Rosbergs Problem war vor allem, dass die Räder früh in der Bremsphase blockierten. Zu diesem Zeitpunkt ist noch wenig Geschwindigkeit abgebaut und die Radlasten - speziell auf der Vorderachse - sind entsprechend höher. Gleichzeitig muss noch ein längerer Weg bis zum Kurvenscheitelpunkt zurückgelegt werden. Mehr Belastung über einen längeren Zeitraum ."Dann ist das Risiko sehr hoch, dass man einen Bremsplatten bekommt. Wenn sie spät blockieren, ist es kein Problem."

Dass der Deutsche die Führung durch den Slalom-Umweg verlieren würde, war ihm aber nicht klar. "Ich habe mich dazu entschieden, geradeaus zu fahren. Aber vielleicht hätte ich es versuchen sollen. . Die Art und Weiße, wie ich die Position verloren habe, war schrecklich", gestand er später und kurz war darauf wieder zu Scherzen aufgelegt: "Scheiß Slalomkurs... das müssen sie ändern, das ist nicht richtig."

Kein technischer Defekt, keine Absicht: Wie ist es dann zu erklären, dass sich Rosberg der gleiche Fehler zweimal unterläuft? Für den Silberpfeil-Piloten ist die Erklärung einfach: Der Druck, den Hamilton auf ihn ausübte. "Er war schnell. Es ist auch Fakt, dass ich dann schneller fahren muss, sonst bekomme ich Probleme. Und das habe ich versucht. Natürlich musste ich mehr Risiko eingehen, das ist ganz simpel und - so denke ich - auch eine sehr gute Erklärung."

Hamilton hat nicht gewonnen, Rosberg hat verloren

Kritik an Rosberg gab es vom dreimaligen Weltmeister Sir Jackie Stewart. "Ich denke, dass Rosberg zwei große Fehler gemacht hat. Ich weiß nicht, warum sie ihm beide an der gleichen Stelle passiert sind. Vielleicht hat er dabei in die Spiegel geschaut. Aber er hat das Rennen eher verloren, als Lewis es gewonnen hat, wenn Sie verstehen, was ich meine...", so Stewart im Gespräch mit Motorsport-Magazin.com.

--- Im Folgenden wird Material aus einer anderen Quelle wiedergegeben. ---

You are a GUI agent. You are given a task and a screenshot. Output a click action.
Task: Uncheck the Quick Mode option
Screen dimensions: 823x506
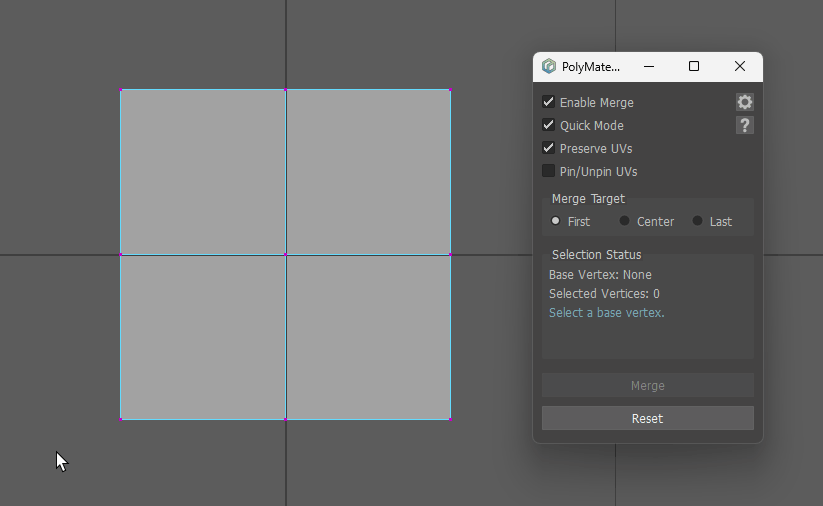pos(549,125)
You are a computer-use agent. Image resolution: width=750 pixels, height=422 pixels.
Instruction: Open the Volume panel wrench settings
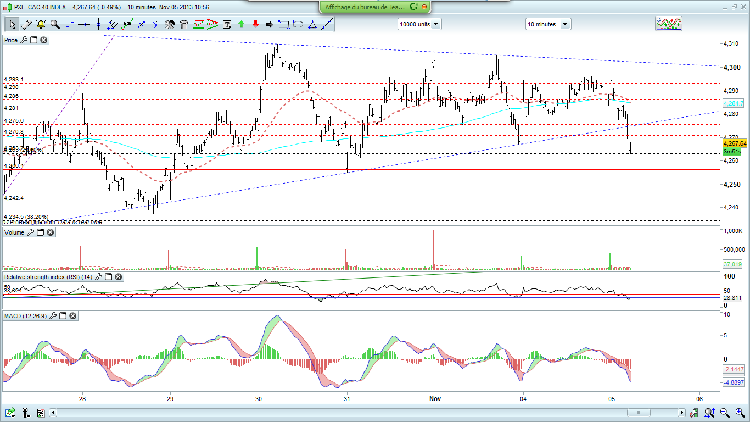click(31, 233)
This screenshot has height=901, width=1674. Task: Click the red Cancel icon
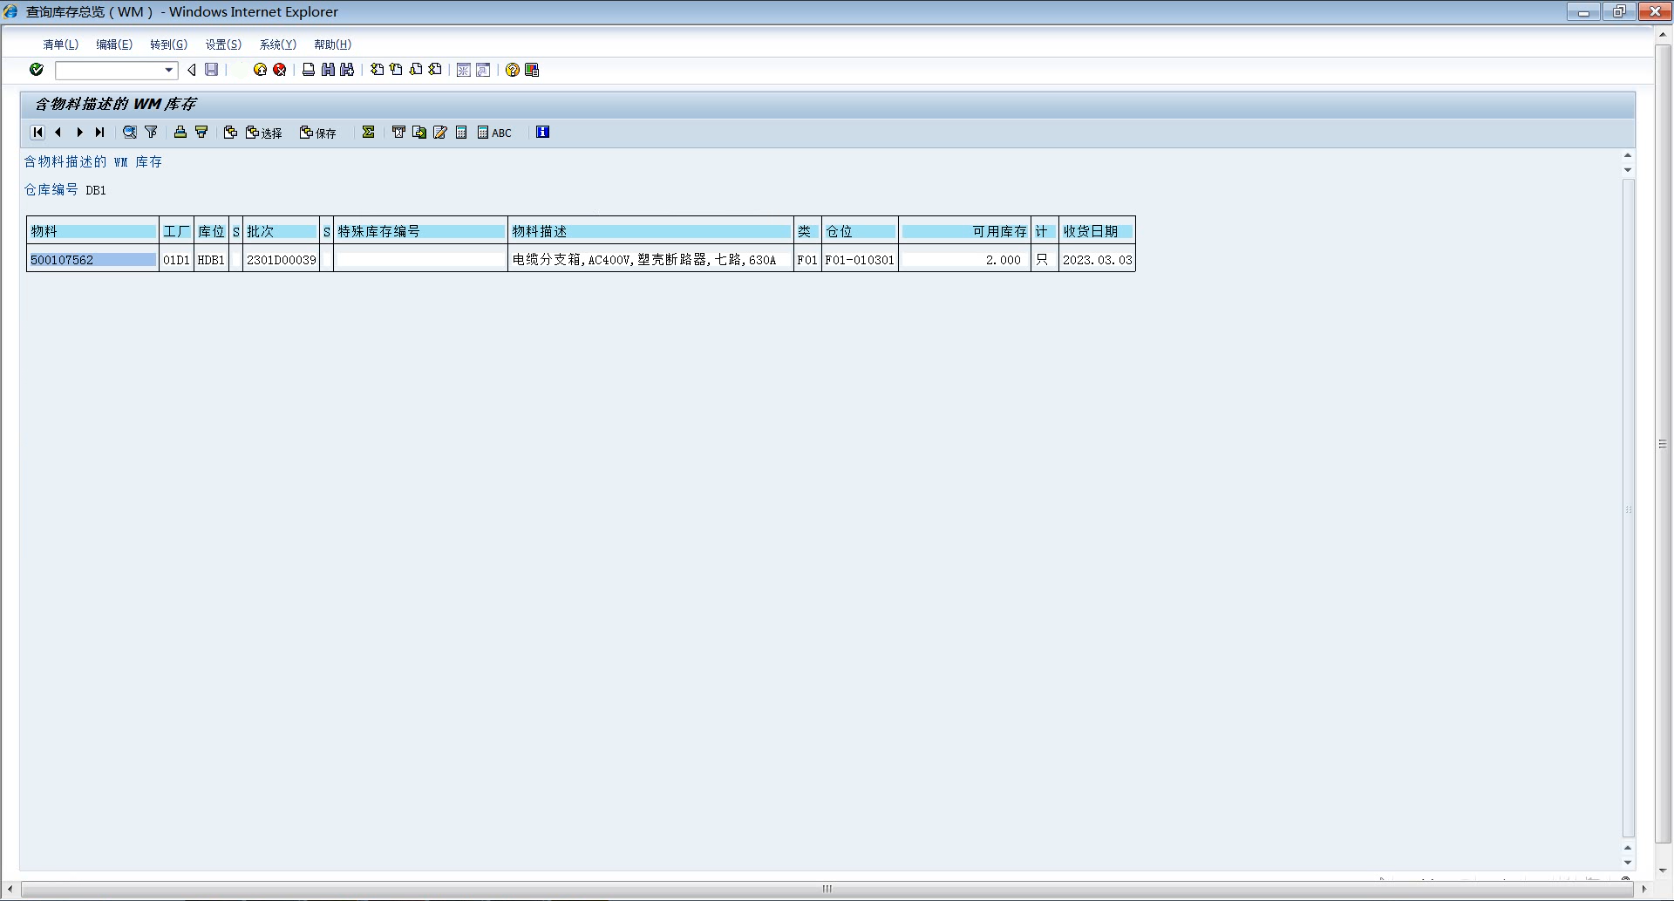point(280,70)
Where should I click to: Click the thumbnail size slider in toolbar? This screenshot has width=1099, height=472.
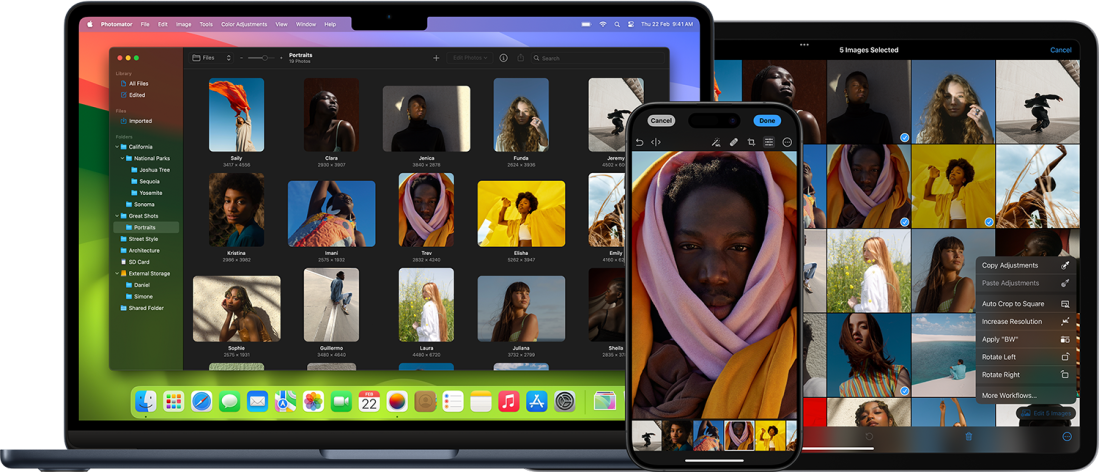pyautogui.click(x=262, y=58)
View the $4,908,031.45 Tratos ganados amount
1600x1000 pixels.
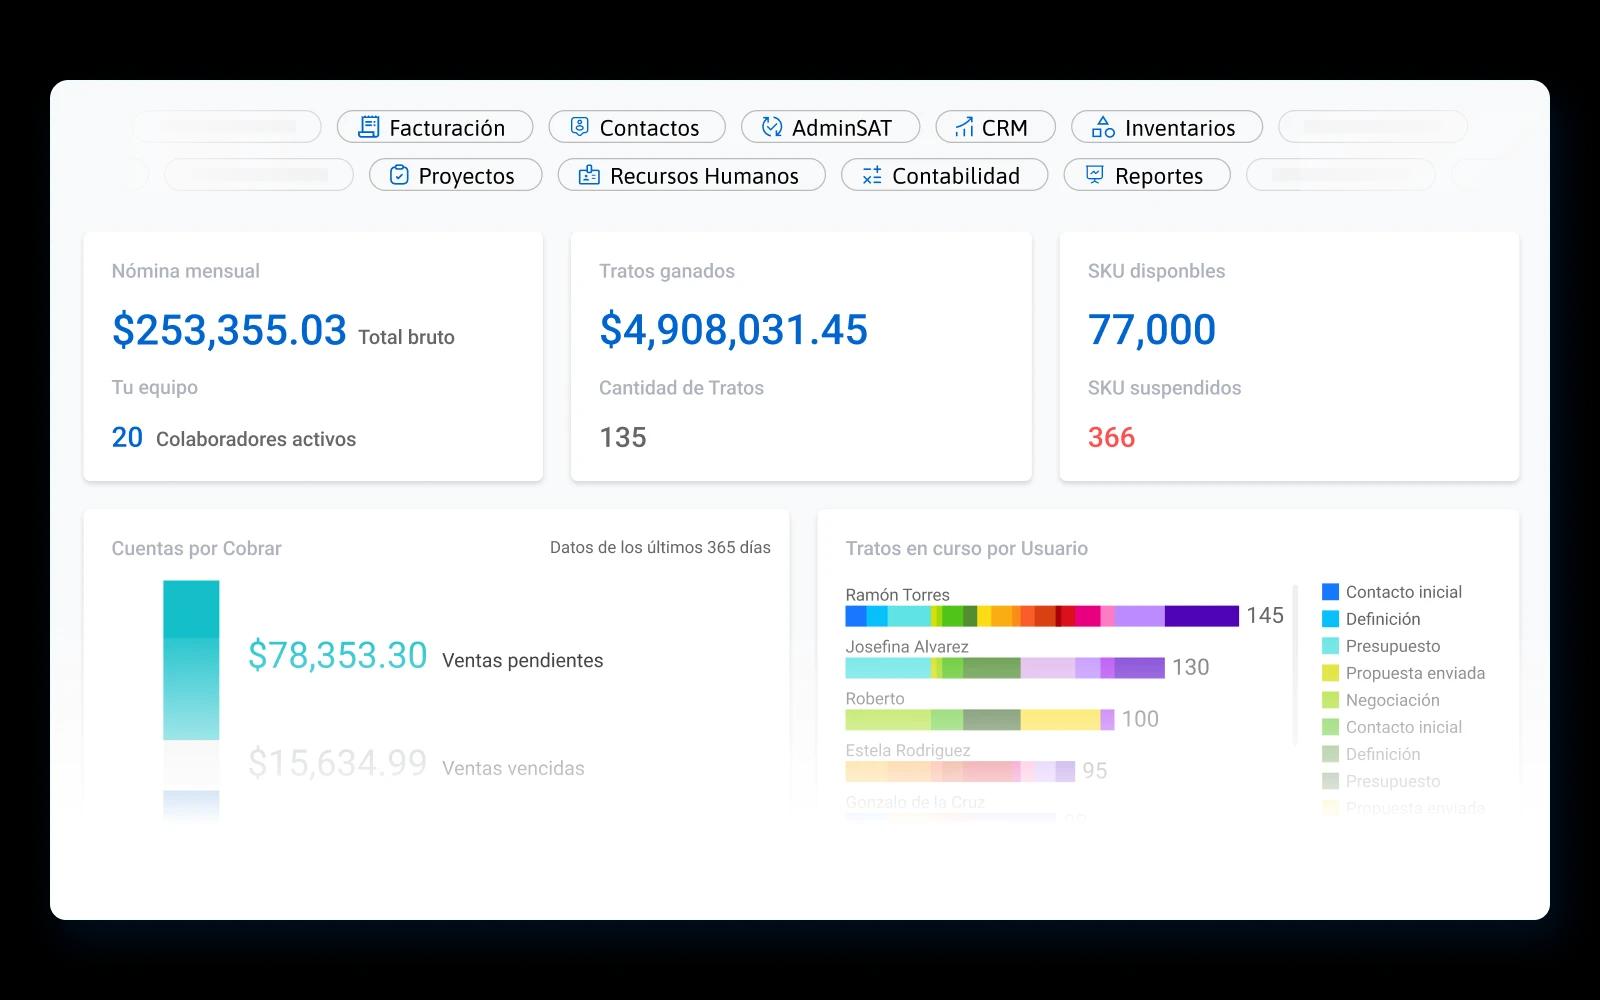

Trotzdem geht für Rosberg die Welt nicht unter. "Es gibt auch Positives heute. Es war kein Desaster, es sind sieben Punkte, die ich verloren habe. Das ist auf jeden Fall weit davon entfernt, ein Desaster zu sein", sagte Rosberg. Stewart sieht es ähnlich: "Rosberg hat für den zweiten Platz allerdings auch einige Punkte geholt und hat immer noch einen guten Vorsprung in der Weltmeisterschaft."

Positiv stimmt Rosberg außerdem, dass mit Singapur eine Strecke bevorsteht, die ihm liegt. Im Williams konnte er auf dem Stadtkurs 2008 sogar den zweiten Platz feiern. Die Streckencharakteristik kommt ihm deutlich mehr entgegen als in Monza. In Italien kommt es vor allem auf die Bremsen an - und da hapert es bei Rosberg noch immer. Wegen Hamiltons Bremsversagen in Hockenheim muss Mercedes noch immer auf ein älteres Modell zurückgreifen - für Rosberg mit ein Grund, weshalb er seinem Teamkollegen das gesamte Wochenende über unterlegen war.